━━━ Passage

This is the third blog post in my series "Topic Challenge". Each week, my friend Fiona is submitting a topic which I have agreed to cover in my blog. This week, the topic is glue.
I'm now questioning my friendship with Fiona. What am I supposed to do with glue? Pft.
When I was given the topic of glue, I was a little stumped. I am not opinionated on the topic of glue. But, even things to which we are indifferent evoke thoughts and memories. These are the first three that came to my mind:
1. Perkins Paste. Remember that? Damn, that stuff smelt good. Here's a pic to get you all nostalgic:
Can you smell it? I can practically taste it. What I didn't realise until I went searching for this image (or perhaps I've forgotten?) is that kids actually used to eat this stuff. Eat it. You know, a little for the cut out shapes, a little for the tongue. Maybe that's why I feel like I can almost taste it? Non Toxic - a small gift from the heavens.
My clearest memory of using Perkins Paste is, at the age of probably 3 or 4, cutting out little suns off some biscuit packaging and sticking them onto a piece of paper while my mum watched Days of Our Lives. I suspect they were not safety scissors (because kids were allowed to get hurt in the '70s). Good times.
2. Clag. I think it was the early '80s part of my brain that brought Clag to front and centre. This guy had a brush, not just a plastic stick to apply the glue. I remember feeling I'd hit the big time with this gear.
3. Mike Willesee.
I recall, as a very young person, watching TV with my parents. Well, to be fair, they were watching and I was in the room because one TV! Mike Willesee interviewed a guy who'd been sniffing glue and as a result, couldn't do the fly up on his jeans.
Yep, that's what I remember. It's possible that the guy had been sniffing petrol. He may not have been sniffing anything. Perhaps he was smoking joints for breakfast? Or too much acid? It may not have been Mike Willesee on the TV at all. How could I really know? It was a long time ago and I've had a lot of wine since then.
Point is, when someone mentions glue, I see a sorry looking guy on a very old TV with a piece of string connecting his fly to his finger. The soundtrack to this memory is my Dad's classic tsk, which, incidentally, is the soundtrack to most of my childhood. Even friends may be haunted by my Dad's tongue clicking. He still does it, by the way.
So, Fiona, that's it. Glue, short and sweet. I thought I'd get stuck with this one; it was hard to adhere to the rules. But my agreement with Fiona is binding, so thanks for sticking with me.
What's the first thing that comes to your mind in response to "glue"?

━━━━━━

**Problem set**:
**a)** In the glue blog post, what did Clag come with that made the writer feel they had hit the big time?
**b)** Sum up the glue blog post in two sentences.
The lines have nothing to do with the glue blog post.

━━━ Data extract

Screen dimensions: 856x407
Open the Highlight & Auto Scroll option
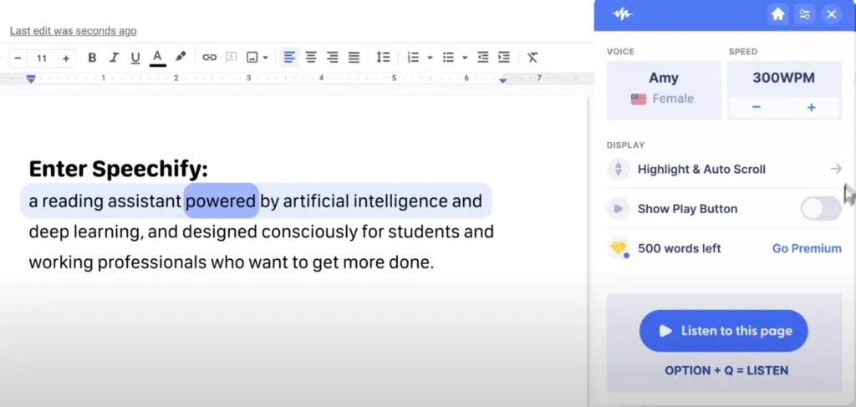(x=724, y=170)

━━━━━━

**Answers to this exercise**:
**a)** A brush for applying the glue.

**b)** In the third post of a "Topic Challenge" series, where a friend named Fiona supplies each week's topic, the writer takes on glue and shares the first three memories it brings to mind. These are the good smell of Perkins Paste, the brush that came with Clag, and a half-remembered TV interview, possibly by Mike Willesee, with a man who could not do up the fly on his jeans after sniffing glue.